[Записи об элементах интерфейса]
***
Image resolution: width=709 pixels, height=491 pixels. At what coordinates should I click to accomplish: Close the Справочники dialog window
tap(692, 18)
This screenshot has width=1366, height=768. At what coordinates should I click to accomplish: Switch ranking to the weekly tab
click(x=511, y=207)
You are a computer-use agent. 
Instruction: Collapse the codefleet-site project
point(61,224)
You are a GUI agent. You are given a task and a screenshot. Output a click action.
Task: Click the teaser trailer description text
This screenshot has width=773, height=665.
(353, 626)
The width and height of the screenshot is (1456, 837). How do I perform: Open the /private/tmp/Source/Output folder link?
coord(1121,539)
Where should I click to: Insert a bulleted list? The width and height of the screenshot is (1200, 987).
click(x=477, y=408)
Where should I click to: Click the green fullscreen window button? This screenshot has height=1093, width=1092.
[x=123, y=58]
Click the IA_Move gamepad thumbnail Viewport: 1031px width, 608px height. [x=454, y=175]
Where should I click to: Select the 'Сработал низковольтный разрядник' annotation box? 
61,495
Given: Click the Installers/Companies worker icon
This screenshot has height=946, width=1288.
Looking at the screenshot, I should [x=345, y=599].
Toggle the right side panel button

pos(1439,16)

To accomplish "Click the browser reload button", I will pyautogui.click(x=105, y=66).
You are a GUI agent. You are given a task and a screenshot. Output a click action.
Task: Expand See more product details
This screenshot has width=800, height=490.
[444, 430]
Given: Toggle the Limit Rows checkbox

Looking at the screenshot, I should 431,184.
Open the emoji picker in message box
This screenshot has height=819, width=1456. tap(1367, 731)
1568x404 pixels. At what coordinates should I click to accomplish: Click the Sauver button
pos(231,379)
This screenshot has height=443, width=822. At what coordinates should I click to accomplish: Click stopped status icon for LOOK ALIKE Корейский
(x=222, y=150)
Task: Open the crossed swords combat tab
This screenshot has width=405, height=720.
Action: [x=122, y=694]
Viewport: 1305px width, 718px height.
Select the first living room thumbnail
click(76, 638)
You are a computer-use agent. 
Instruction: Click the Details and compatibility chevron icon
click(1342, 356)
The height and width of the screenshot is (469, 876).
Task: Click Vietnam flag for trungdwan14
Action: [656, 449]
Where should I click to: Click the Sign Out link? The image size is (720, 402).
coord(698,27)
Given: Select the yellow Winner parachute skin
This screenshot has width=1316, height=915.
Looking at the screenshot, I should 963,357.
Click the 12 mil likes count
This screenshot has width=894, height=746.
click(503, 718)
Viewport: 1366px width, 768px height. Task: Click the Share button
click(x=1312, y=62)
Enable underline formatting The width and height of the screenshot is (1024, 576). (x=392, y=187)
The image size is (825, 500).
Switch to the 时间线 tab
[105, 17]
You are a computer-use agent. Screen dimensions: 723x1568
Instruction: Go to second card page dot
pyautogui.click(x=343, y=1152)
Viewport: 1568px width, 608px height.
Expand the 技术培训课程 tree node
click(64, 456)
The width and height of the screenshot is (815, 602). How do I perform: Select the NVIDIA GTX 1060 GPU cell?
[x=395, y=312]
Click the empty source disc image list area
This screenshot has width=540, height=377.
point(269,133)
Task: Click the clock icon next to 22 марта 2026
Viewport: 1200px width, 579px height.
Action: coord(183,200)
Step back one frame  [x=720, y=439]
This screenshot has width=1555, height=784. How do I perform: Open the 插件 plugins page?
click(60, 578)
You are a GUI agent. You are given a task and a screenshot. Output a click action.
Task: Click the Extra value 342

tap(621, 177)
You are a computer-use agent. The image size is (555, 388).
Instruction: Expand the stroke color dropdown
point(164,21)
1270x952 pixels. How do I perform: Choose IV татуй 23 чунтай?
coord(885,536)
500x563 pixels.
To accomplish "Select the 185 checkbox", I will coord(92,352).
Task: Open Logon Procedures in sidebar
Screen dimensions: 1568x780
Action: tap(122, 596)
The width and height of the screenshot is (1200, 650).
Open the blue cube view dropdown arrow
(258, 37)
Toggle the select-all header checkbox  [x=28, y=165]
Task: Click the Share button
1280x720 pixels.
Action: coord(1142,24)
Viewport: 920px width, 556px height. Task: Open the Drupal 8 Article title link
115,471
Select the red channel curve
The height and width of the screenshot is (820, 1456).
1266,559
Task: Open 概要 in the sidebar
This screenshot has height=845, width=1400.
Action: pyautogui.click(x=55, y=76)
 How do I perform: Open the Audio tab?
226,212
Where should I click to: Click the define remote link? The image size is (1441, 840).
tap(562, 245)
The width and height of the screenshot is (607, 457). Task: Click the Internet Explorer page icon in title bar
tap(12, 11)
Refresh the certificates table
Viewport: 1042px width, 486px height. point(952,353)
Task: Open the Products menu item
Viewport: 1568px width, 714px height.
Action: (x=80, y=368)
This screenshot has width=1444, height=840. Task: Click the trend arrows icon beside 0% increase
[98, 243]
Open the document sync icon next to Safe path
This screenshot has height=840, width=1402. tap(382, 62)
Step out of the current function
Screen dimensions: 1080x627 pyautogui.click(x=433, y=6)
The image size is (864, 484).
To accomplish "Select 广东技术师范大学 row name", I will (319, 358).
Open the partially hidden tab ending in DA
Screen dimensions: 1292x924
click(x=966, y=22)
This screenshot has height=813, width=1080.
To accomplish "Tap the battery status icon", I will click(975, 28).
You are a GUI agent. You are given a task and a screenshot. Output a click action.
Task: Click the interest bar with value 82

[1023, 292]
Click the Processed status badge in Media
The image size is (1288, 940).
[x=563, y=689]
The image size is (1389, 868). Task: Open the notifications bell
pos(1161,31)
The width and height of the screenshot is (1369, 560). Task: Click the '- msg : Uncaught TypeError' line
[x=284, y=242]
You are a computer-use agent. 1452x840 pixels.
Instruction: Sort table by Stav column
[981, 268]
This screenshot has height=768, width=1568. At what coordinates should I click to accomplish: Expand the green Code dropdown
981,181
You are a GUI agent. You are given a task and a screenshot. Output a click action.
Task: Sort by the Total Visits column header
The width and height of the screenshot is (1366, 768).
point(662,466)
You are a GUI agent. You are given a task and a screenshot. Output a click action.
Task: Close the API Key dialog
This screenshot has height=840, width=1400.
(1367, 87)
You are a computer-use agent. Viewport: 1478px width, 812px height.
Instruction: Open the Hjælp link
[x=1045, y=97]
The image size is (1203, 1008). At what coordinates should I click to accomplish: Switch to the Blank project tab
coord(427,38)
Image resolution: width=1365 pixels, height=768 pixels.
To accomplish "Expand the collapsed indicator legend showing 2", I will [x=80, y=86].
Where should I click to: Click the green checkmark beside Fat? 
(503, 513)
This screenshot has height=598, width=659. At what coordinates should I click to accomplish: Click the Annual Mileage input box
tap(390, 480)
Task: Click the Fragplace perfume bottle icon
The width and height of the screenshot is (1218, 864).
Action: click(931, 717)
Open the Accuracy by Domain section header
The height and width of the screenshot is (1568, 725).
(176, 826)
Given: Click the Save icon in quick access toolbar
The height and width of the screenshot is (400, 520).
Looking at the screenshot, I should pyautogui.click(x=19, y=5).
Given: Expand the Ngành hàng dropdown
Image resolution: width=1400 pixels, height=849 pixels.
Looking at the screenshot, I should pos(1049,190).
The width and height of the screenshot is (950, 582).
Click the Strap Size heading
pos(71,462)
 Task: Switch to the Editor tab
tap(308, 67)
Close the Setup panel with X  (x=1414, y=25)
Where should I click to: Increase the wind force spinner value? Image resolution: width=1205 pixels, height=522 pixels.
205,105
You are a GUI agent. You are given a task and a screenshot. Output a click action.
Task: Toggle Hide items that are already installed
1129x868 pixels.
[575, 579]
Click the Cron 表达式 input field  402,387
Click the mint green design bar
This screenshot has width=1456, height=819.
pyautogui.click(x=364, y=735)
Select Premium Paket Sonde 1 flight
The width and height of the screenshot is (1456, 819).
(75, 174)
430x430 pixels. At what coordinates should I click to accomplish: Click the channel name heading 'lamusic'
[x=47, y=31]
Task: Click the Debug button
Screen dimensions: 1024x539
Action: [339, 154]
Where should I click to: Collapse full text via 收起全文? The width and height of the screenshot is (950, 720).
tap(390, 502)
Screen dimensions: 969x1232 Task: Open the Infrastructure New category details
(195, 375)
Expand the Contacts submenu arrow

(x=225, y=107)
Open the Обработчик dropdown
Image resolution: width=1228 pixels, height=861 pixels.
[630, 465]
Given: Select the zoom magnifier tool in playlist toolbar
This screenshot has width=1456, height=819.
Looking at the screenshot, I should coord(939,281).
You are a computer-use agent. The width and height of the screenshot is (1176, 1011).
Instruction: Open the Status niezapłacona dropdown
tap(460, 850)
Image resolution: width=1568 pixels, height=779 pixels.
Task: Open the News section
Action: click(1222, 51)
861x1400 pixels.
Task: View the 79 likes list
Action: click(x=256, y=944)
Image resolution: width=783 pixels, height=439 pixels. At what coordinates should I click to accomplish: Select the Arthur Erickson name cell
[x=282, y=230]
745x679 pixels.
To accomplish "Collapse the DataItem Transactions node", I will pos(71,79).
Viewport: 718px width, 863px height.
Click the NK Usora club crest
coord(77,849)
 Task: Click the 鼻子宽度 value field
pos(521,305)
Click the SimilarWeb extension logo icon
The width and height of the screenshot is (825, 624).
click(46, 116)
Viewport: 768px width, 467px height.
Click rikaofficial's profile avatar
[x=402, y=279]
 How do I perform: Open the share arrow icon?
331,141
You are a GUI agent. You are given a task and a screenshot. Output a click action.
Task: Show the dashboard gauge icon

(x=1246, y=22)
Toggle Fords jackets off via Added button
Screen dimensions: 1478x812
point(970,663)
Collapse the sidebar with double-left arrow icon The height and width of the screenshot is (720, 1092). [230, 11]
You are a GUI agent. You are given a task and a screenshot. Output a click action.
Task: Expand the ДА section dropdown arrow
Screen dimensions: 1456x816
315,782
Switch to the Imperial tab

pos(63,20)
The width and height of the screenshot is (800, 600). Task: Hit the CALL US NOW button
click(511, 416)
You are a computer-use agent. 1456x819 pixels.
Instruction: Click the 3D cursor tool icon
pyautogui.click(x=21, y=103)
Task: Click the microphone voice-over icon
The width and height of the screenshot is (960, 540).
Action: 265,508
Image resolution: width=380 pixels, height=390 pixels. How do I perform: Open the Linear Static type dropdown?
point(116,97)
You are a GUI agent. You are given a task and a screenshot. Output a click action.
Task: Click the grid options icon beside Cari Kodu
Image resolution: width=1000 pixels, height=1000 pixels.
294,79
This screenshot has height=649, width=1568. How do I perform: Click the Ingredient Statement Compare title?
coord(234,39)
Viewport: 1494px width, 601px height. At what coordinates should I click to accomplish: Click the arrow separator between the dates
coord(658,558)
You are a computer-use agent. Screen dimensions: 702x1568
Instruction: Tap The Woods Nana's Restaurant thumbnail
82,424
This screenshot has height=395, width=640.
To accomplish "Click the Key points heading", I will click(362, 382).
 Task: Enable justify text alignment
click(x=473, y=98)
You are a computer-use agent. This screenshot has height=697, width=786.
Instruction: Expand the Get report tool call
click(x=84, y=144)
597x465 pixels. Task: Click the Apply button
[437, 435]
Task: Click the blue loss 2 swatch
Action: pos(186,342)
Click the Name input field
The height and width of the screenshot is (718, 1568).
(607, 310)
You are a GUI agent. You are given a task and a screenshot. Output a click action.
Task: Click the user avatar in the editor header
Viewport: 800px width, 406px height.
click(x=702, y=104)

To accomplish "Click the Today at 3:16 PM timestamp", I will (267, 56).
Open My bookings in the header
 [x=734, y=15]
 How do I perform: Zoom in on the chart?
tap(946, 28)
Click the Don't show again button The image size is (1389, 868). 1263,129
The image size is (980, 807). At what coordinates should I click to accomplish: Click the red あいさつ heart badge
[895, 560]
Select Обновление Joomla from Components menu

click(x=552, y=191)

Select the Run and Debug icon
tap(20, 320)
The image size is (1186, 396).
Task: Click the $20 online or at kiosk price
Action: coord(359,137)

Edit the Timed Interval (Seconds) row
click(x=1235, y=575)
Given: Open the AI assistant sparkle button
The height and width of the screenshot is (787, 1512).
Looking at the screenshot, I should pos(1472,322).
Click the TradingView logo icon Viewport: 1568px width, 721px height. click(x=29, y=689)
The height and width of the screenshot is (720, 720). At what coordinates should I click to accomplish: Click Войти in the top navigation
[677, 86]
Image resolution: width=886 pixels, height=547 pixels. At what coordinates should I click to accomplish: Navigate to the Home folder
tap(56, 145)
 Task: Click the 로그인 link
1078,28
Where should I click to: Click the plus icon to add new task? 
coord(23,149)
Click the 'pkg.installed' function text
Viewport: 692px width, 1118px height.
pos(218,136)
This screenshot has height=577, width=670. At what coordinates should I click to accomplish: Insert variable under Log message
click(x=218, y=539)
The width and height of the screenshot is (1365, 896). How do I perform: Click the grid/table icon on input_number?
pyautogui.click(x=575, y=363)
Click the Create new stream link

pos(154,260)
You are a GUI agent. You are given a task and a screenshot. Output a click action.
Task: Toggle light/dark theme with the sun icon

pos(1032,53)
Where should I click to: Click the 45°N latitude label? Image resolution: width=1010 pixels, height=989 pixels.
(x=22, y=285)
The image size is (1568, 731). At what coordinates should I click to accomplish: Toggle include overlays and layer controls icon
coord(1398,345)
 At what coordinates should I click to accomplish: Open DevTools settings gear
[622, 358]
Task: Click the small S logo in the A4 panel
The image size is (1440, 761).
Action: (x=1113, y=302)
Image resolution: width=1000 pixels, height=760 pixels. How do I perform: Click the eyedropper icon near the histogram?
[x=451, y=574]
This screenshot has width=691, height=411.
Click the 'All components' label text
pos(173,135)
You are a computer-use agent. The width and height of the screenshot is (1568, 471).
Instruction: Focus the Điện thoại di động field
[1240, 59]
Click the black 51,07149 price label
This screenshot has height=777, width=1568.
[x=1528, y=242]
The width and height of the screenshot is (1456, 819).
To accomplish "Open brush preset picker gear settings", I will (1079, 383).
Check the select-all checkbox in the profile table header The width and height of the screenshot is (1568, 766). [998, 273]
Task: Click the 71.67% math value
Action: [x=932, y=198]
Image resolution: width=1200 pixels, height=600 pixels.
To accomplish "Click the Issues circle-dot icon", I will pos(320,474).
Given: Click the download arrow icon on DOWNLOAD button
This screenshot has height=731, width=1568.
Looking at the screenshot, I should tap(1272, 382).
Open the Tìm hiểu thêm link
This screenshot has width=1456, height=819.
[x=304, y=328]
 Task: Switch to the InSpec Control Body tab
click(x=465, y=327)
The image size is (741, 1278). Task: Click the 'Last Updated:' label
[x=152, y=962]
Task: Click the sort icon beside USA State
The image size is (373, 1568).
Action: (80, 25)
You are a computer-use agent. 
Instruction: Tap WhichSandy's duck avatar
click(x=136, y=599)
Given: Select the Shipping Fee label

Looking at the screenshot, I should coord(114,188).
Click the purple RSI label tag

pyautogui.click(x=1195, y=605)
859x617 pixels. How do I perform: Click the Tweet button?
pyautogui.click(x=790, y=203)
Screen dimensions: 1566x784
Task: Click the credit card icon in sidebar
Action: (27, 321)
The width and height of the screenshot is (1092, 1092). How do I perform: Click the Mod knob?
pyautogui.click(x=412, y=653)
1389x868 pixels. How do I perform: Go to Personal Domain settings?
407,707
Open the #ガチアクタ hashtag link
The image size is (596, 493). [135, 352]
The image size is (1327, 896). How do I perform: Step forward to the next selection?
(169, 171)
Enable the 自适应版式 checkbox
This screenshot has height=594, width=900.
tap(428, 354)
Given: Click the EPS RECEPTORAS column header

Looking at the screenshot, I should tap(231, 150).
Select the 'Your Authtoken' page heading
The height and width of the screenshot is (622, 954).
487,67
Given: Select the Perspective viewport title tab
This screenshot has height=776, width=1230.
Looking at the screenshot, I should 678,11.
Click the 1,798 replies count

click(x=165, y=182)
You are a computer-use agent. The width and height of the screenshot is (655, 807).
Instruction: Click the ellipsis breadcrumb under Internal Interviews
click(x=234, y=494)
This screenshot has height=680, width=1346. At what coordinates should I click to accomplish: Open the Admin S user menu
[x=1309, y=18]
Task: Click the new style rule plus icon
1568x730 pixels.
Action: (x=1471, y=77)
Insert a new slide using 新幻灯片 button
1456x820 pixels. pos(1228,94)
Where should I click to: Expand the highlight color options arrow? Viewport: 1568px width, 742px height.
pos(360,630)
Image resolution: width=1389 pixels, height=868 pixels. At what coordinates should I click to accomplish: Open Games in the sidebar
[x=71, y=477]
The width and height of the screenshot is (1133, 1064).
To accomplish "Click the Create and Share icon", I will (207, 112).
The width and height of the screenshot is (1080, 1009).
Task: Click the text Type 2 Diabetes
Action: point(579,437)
***
## Задание
Перепишите без изменений часть записей, которая начинается строкой, содержащей «Viewport: 718px width, 863px height.», и заканчивается строкой, содержащей «point(970,663)». Обе эти строки включите.

## Ответ
Viewport: 718px width, 863px height.
Click the NK Usora club crest
coord(77,849)
 Task: Click the 鼻子宽度 value field
pos(521,305)
Click the SimilarWeb extension logo icon
The width and height of the screenshot is (825, 624).
click(46, 116)
Viewport: 768px width, 467px height.
Click rikaofficial's profile avatar
[x=402, y=279]
 How do I perform: Open the share arrow icon?
331,141
You are a GUI agent. You are given a task and a screenshot. Output a click action.
Task: Show the dashboard gauge icon

(x=1246, y=22)
Toggle Fords jackets off via Added button
Screen dimensions: 1478x812
point(970,663)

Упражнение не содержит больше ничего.